## Task details
From the meeting report below, list every name it gives for the hotel where the spring meeting started.
(Excerpted text Opens)
Reports of three meetings in 2000 follow.

Spring Meeting:  10th March 2000, Farnborough.

A total of 36 people attended this one day meeting with 29 touring the AAIB and 28 attending the Friday evening dinner.

The meeting started at the Farnborough Post House Hotel.  Some will remember this as the Crest Hotel, some, even older, as The Queens.  I believe the latter refers possessively to a monarch, not to the orientation of the guests, although it has no apostrophe.

We convened for a sumptuous lunch on Friday before driving to the Air Accidents Investigation Branch (of the Department of the Environment, Transport and Regions) new dedicated entrance gate. There we were welcomed by Mr Ken Smart CBE, the Chief Inspector of Accidents, who gave us an hour long briefing.  He traced the origins of the organization, always independent and reporting direct to government, from Royal Flying Corps to Royal Air Force, incorporation post-war civilian flying, on through the second world war (more deaths in accidents than due to enemy action) until it was absorbed into the Ministry of Civil Aviation.  It now reports direct to the Minister for the Environment, Transport and Regions (John Prescott at the time of writing), investigates about 400 UK incidents a year as well as assisting many foreign governments and provides a 24 hour service.  All its publications, including reports, are available on the AAIB website. The service is provided by a team of 31 inspectors who are either pilots (about a third) or engineers (the other two thirds).  The pilots are all current and the between them cover anything that flies.  There is a tentative movement towards harmonizing accident investigation practice across all transport modalities (air, sea and rail).
(Excerpted text Closes)
(Entries shown Opens)
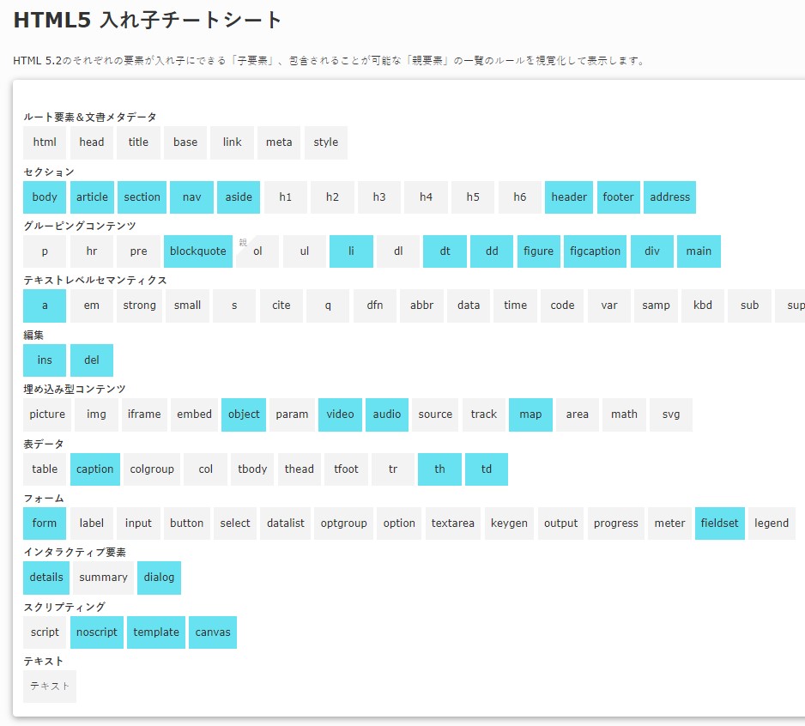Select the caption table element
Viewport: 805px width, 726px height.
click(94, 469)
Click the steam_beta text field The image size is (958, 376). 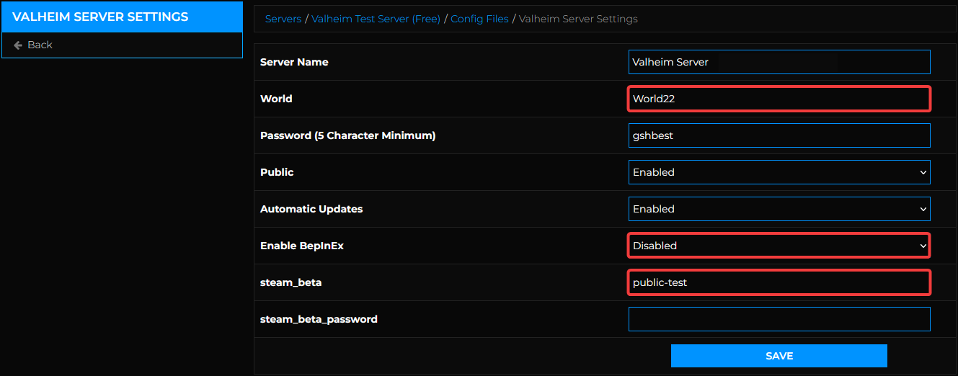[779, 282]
(Entries shown Closes)
(Entries shown Opens)
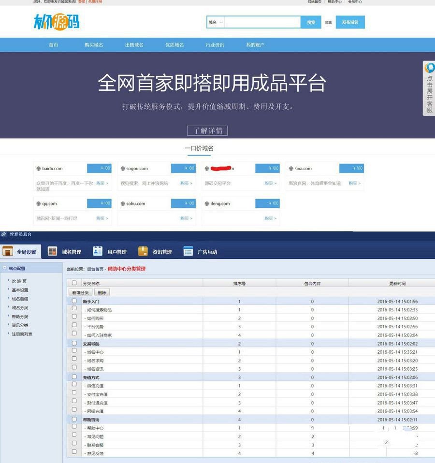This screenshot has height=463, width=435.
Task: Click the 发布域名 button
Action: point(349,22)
(Entries shown Closes)
(Entries shown Opens)
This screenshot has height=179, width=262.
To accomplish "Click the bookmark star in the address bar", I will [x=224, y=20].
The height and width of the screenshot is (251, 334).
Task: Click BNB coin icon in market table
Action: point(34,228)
(Entries shown Closes)
## Result of the task
Farnborough Post House Hotel
Crest Hotel
The Queens